What remains of the castle is minimal. Clearly it was once a sizable complex; surprisingly so given its remoteness from the main Crusader centers on the coast. It served as the forward defense post, confronting Arab held positions on the eastern side of the valley, such as Qalaat al-Madiq (قلعة المضيق) thirty five kilometers to the southeast, and marking an easternmost line of control held by the Crusaders on a consistent basis along the Orontes Valley.
References to the site as Lysias are found in Strabo’s Geography. It presumably played a role for the Seleucids in protecting their communications between Lattakia (اللاذقية) – then Laodicea – and their military base at Apamea/Afamia (آفاميا). Pompey at the beginning of his campaign (65-64 BC), which resulted in the Roman occupation of Syria, had to dislodge a Jewish partisan (Silas) from the site. The Byzantines fortified it and as late as 975 it was retaken by the Emperor Tzimisces from the Hamdanids of Aleppo (حلب). It was probably taken by the Crusaders in 1103; five years after they had seized Antioch and shortly before the taking of Lattakia (اللاذقية) by Tancred.
The castle whose ruins you see today dates from the 12th century and, like Qalaat Salah al-Din (قلعة صلاح الدين), marks the first phase of Crusader building in the area. On August 23rd, 1188 it was taken by Salah al-Din during the whirlwind campaign in which he swept up the coast, besieging Tartus (طرطوس), and took the forts at Safita (صافيتا), Jableh (جبلة), Lattakia (اللاذقية), Qalaat Salah al-Din (قلعة صلاح الدين), Qalaat al-Mahalbeh (قلعة المهالبة), and Qalaat al-Shaghur/Bakas (قلعة الشغور/بكاس) in July through September 1188.
Though Qalaat Mirza (قلعة ميرزا) had the reputation of being impregnable as no engines of war could be brought near its walls, Salah al-Din struck from the west ridge. His engines indeed having failed to get close enough to make any impression on the walls, Salah al-Din resorted to successive charges by three waves of troops against the western wall, thus wearing down the thin ranks of the defenders and apparently making good use of intelligence from the commander’s wife transmitted to her sister, Sybilla, third wife of Bohemond III (Sybilla was an agent in the pay of Salah al-Din). The garrison surrendered under the pressure of Salah al-Din’s human wave tactics.
While Salah al-Din’s rather hit and run strategy did not permanently dislodge the Crusaders from their main defenses on the coast, it certainly hemmed in their territory for the second century of their presence and inland sites such as Qalaat Mirza (قلعة ميرزا) played no continuing role in the Frankish defenses.
If you arrive by the ascent from the valley, you will reach the fortified area on its eastern side. Your scramble should bring you out at the watchtower which marks the eastern extension of the outer enclosure. This is probably an Arab reconstruction of an earlier tower. From here, work your way around to the south (left) which should bring you into the area between two levels of fortifications.
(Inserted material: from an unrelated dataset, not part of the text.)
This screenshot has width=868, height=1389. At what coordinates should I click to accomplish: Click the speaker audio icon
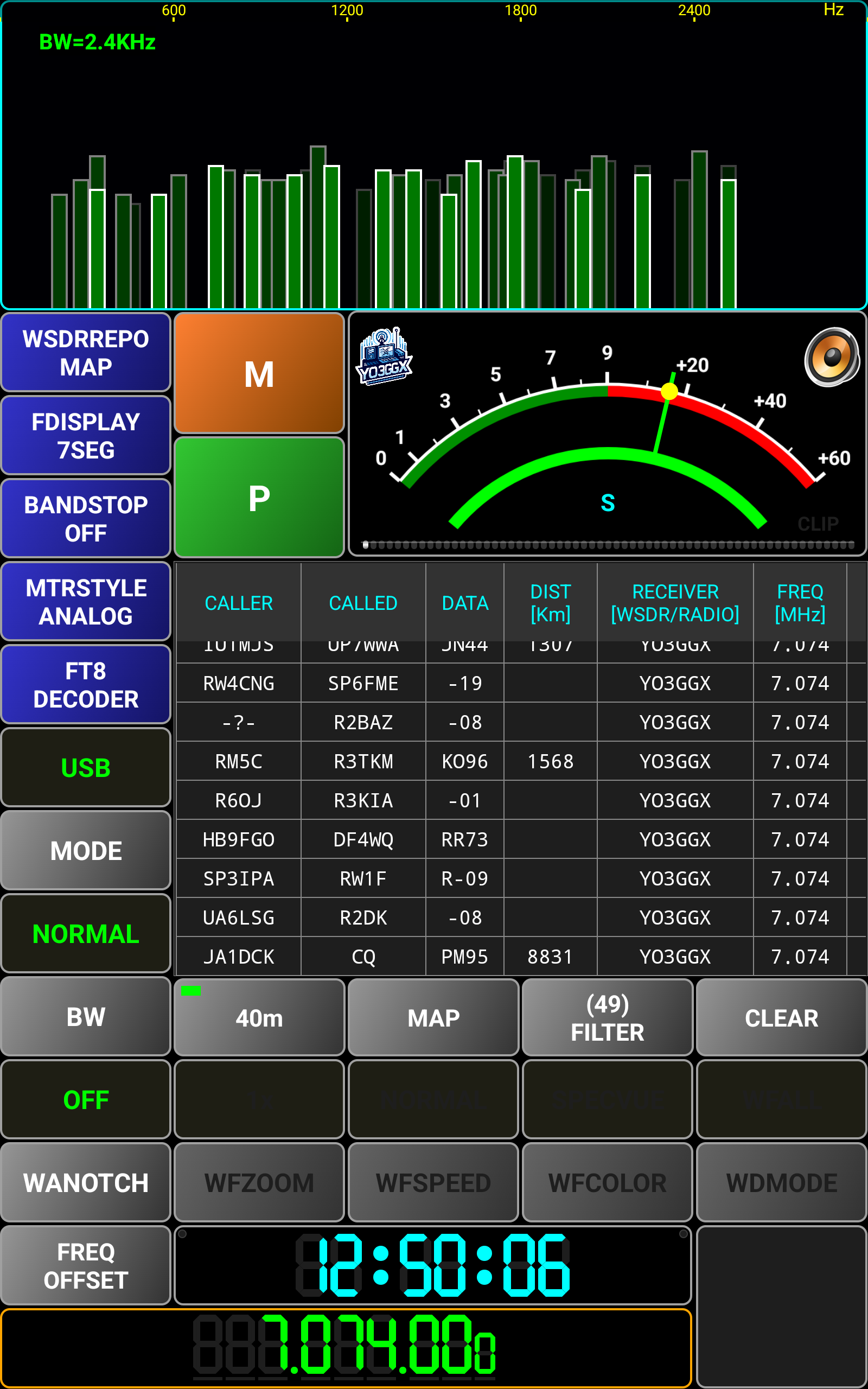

On the way you may notice the remains of a relatively large (22 meters by 17 meters) building whose purpose is not entirely clear but may have been the castle chapel.
You are now within the court that lies between two lines of walls on the south face. The fortifications follow a rather random plan resulting from the irregular shape and levels of the crest. The land falls away steeply on most sides but its slope is relatively gradual on the south and west where the main defenses are concentrated. The outer walls on the vulnerable aspect of the south face were ranged on two levels with a gateway on the westernmost corner giving entry to the inner enclosure. The lower wall consists of four towers with a joining curtain wall.
The main keep was located on the west side and is recognizable today. Also Arab in its present form, it consists of a rectangular base with square towers on the corners. To the west of the keep, the castle was most exposed to relatively level ground and was thus protected by five towers and a curtain wall partly faced with a talus. The main entry to the castle was through the central tower on the west side.
Getting There: Microbuses to Qalaat Mirza (قلعة ميرزا) travel from Jisr al-Shaghur (جسر الشغور), the largest town in the area. Jisr al-Shaghur (جسر الشغور) has frequent microbus connections with Lattakia (اللاذقية) and Aleppo (حلب), and less frequent connections with Hama (حماة) via al-Suqeilbiyeh (الصفيلبية). Once in Jisr al-Shaghur (جسر الشغور), look for any microbus traveling to the village of Jourein (جورين), which depart from the street two blocks west and two blocks north of the main microbus station. The microbus to Jourein (جورين) will pass within a short distance of the castle, visible to the west, leaving about a kilometer to hike on foot.